(EXERCISE BRIEF): In the article below about a toy tractor collector, translate this sentence into Spanish: "The collection includes a few he played with as a youngster growing up on a farm in Humeston, Iowa, in the 1940s and ’50s."

(DOCUMENT SECTION):
--- Begin ---

Dean Evans, owner of a toy store and farm toy museum in Stover, Mo., displays part of his personal collection of toy tractors. He is shown here holding his oldest toy tractor, a circa 1946-48 John Deere Model A tractor, which he received as a child.

Toy Store and Farm Toy Museum owner Dean Evans is well-versed in both model tractors and tractor models and when he dies, he knows exactly what will happen.

“My wife’s going to call the auctioneer before she calls the funeral home,” he said, laughing as he stood outside the building that houses hundreds of toy tractors.

The collection includes a few he played with as a youngster growing up on a farm in Humeston, Iowa, in the 1940s and ’50s.

Dean, about to turn 54, never strayed too far off the farm as an adult until the late 1980s, when he started thinking a change might be in order. He remembers clearly the incident that clinched his decision: at his farm sale in April 1990, he traded his Case 400 tractor for six toy counterparts.

“I wasn’t going to get what I wanted (in cash) for it, so I made a trade,” Dean explained. He got a 2390 Case, a 1456 International, and four others the makes of which he can’t recall.

Most of the 700 toy tractors and farm implements in his collection are brightly painted – green John Deeres and Olivers, blue Fords, red Internationals and Massey-Harrises and so on. But Dean hasn’t yet been able to bring himself to touch with any brush the dull gray, late-1940s John Deere ‘A’ with the closed flywheel.

--- End ---

(DATA PROVIDED):
--- Begin ---

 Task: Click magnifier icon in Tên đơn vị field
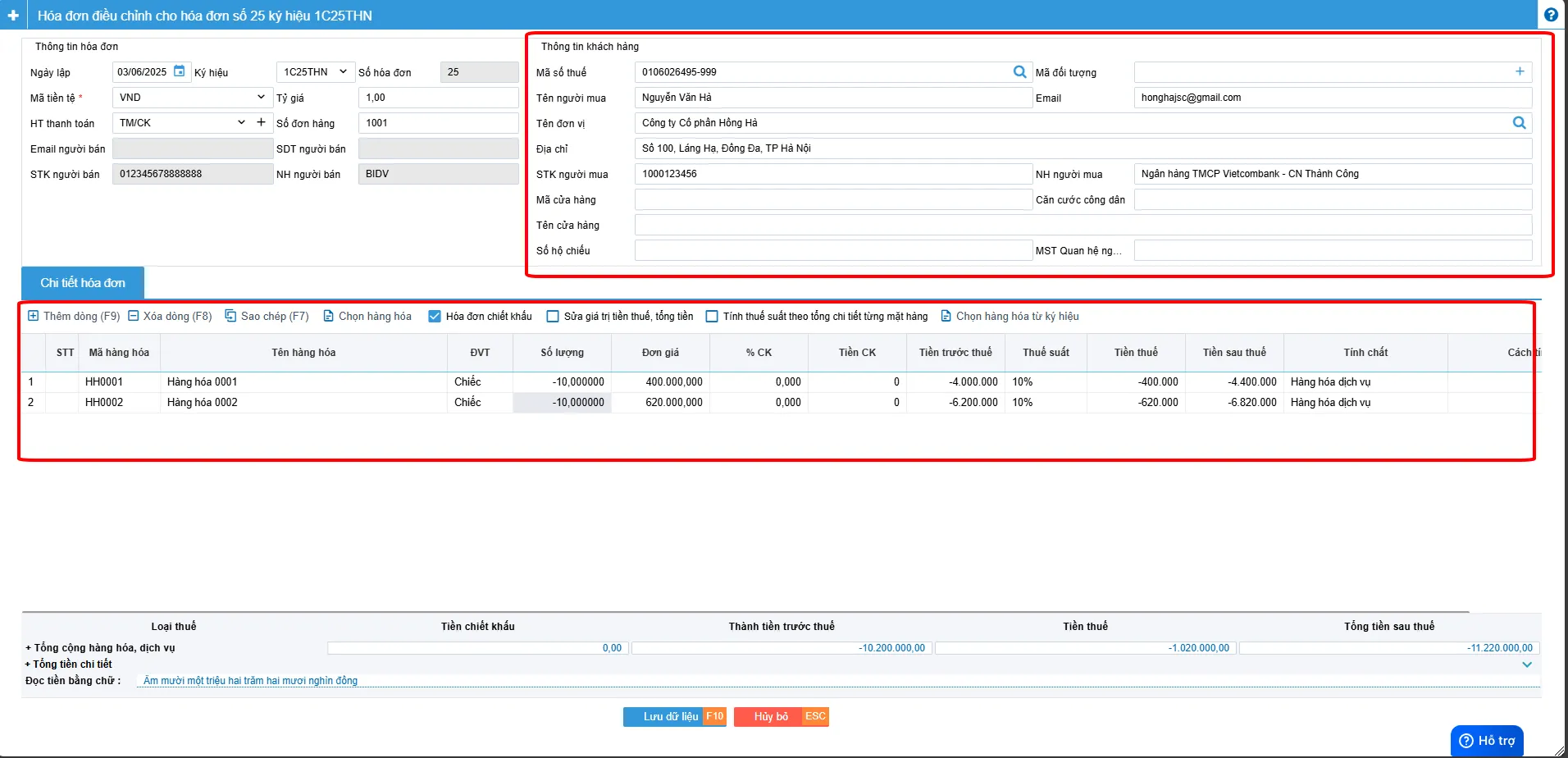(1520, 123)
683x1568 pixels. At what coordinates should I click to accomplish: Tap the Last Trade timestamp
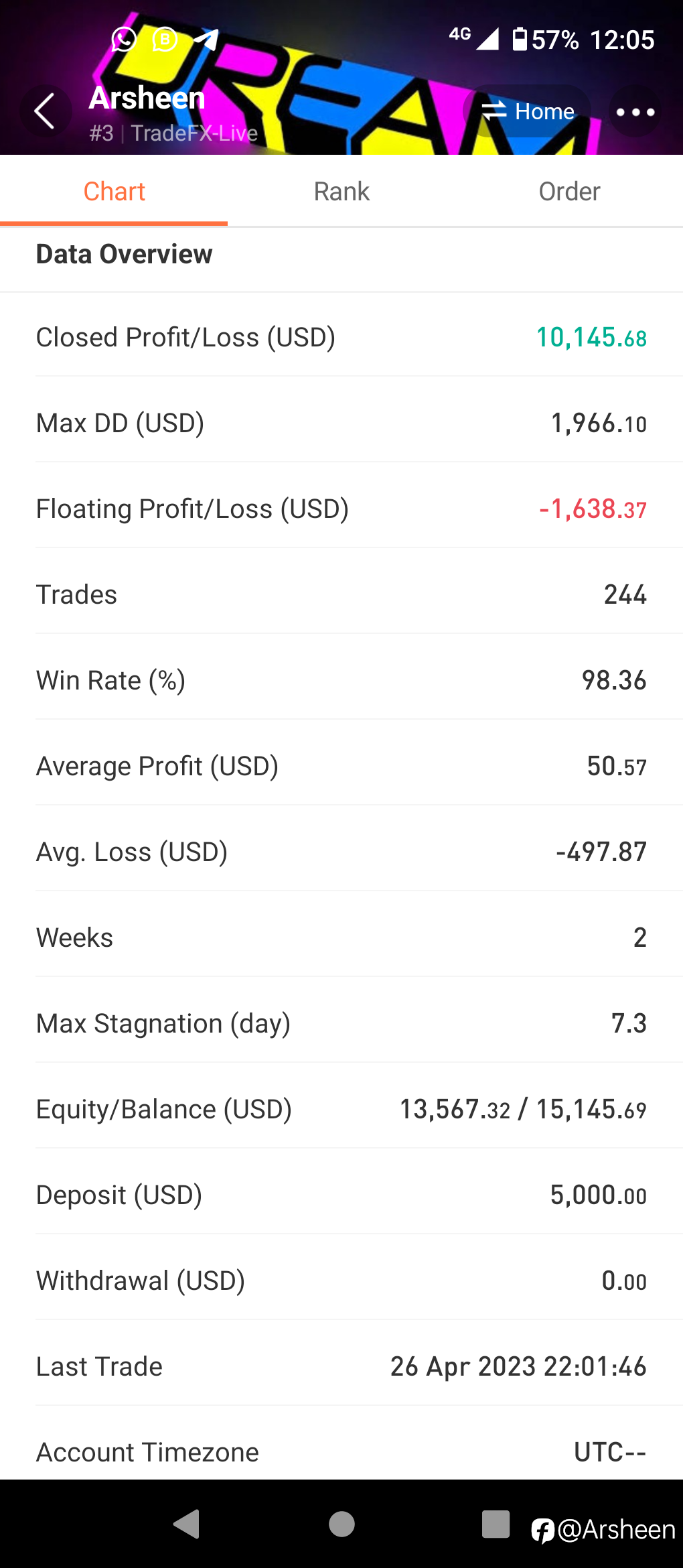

--- End ---

(RESULT OF THIS TASK): La colección incluye algunos con los que jugó de niño mientras crecía en una granja en Humeston, Iowa, en las décadas de 1940 y 1950.